### Materials provided
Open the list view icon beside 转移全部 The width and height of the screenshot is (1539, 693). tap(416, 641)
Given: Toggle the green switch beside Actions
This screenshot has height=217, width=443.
==
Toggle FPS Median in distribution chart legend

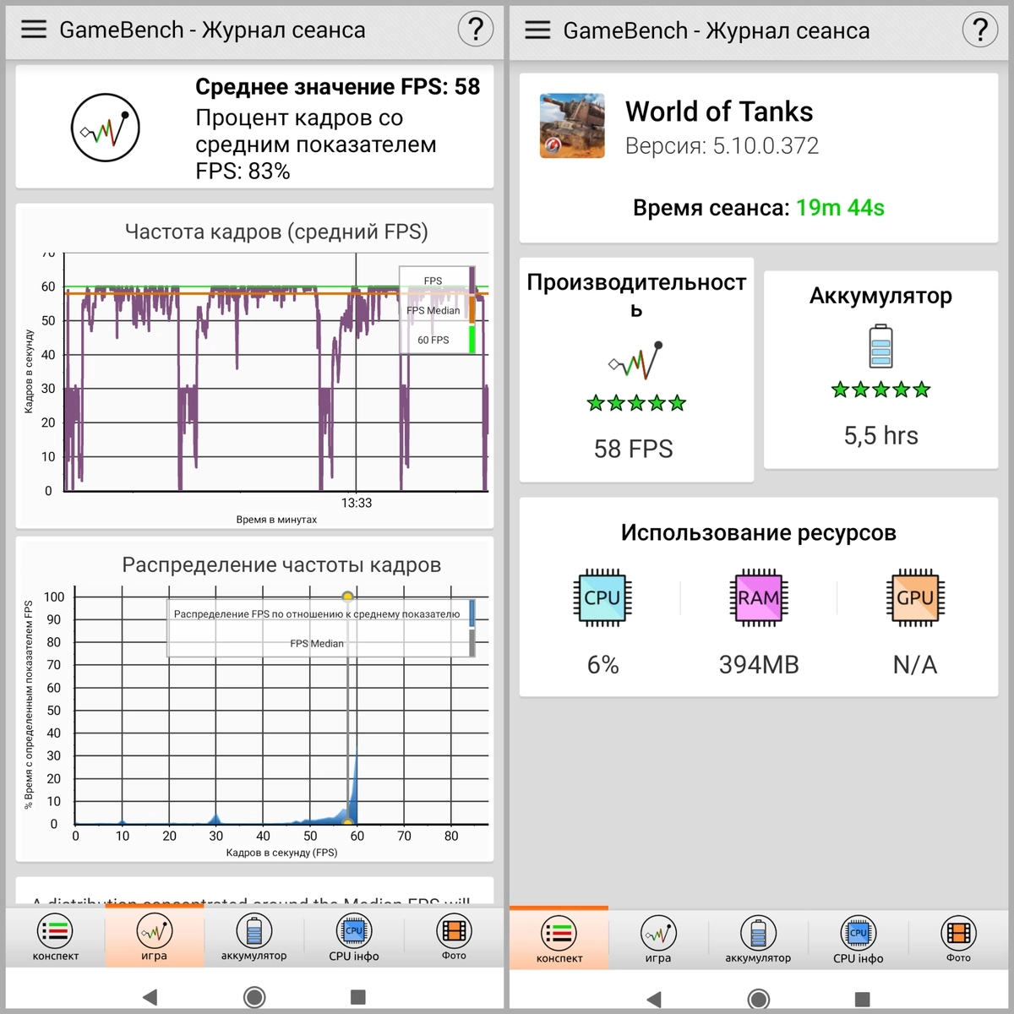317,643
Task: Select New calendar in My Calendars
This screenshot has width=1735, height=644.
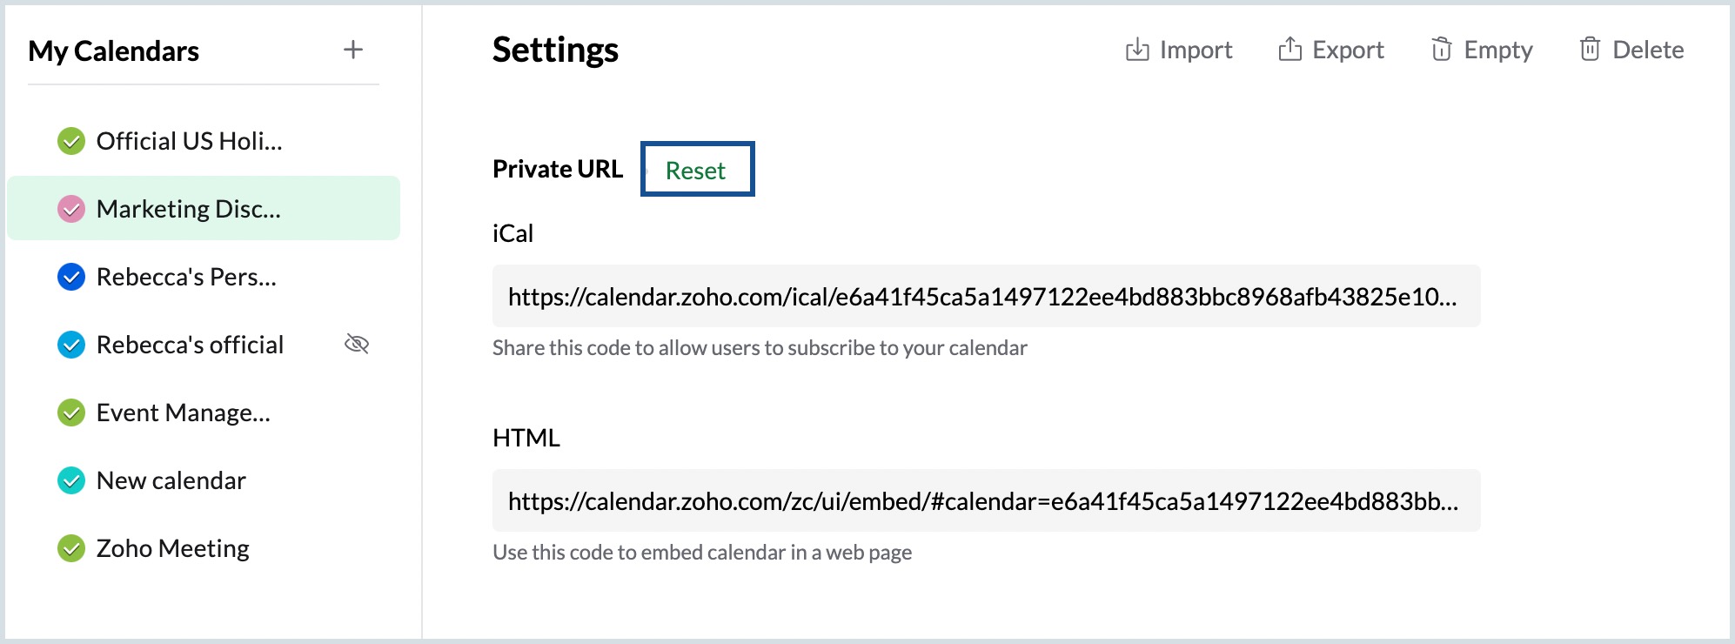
--
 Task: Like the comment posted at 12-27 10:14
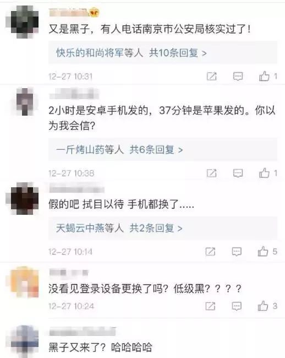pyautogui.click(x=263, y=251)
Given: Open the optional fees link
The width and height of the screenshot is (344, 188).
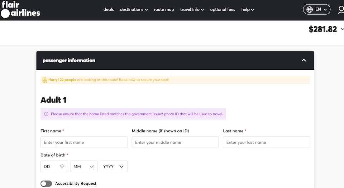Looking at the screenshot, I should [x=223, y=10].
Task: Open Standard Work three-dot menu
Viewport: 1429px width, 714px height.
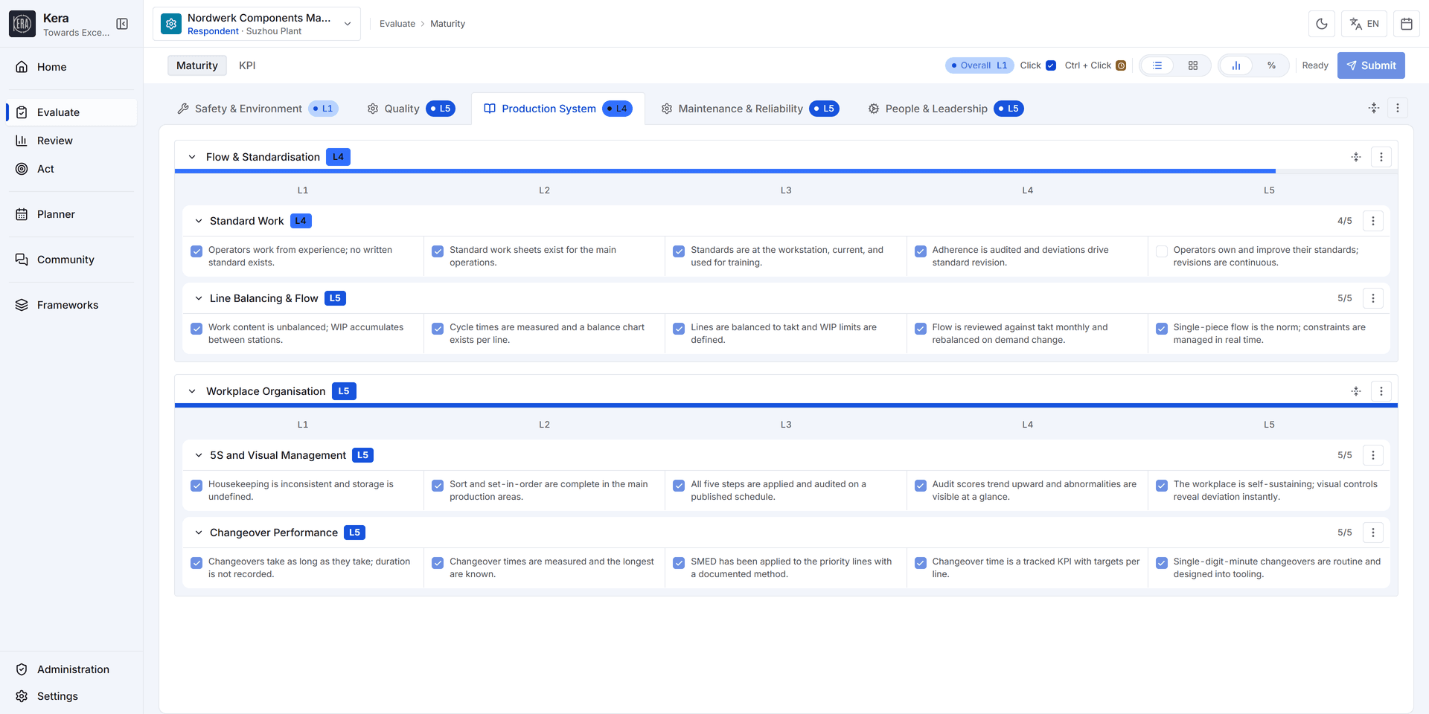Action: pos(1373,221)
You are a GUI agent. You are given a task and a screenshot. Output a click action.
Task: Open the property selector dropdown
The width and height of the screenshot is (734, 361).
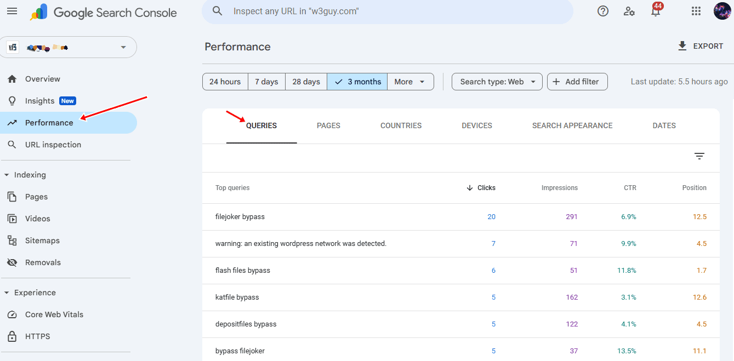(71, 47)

### Goal of the exercise
There is a run of lines above from the one with "Open the list" to the one with "This screenshot has height=217, width=443."; print exactly that run, both ends included, and nothing else.

### Answer for this exercise
Open the list view icon beside 转移全部 The width and height of the screenshot is (1539, 693). tap(416, 641)
Given: Toggle the green switch beside Actions
This screenshot has height=217, width=443.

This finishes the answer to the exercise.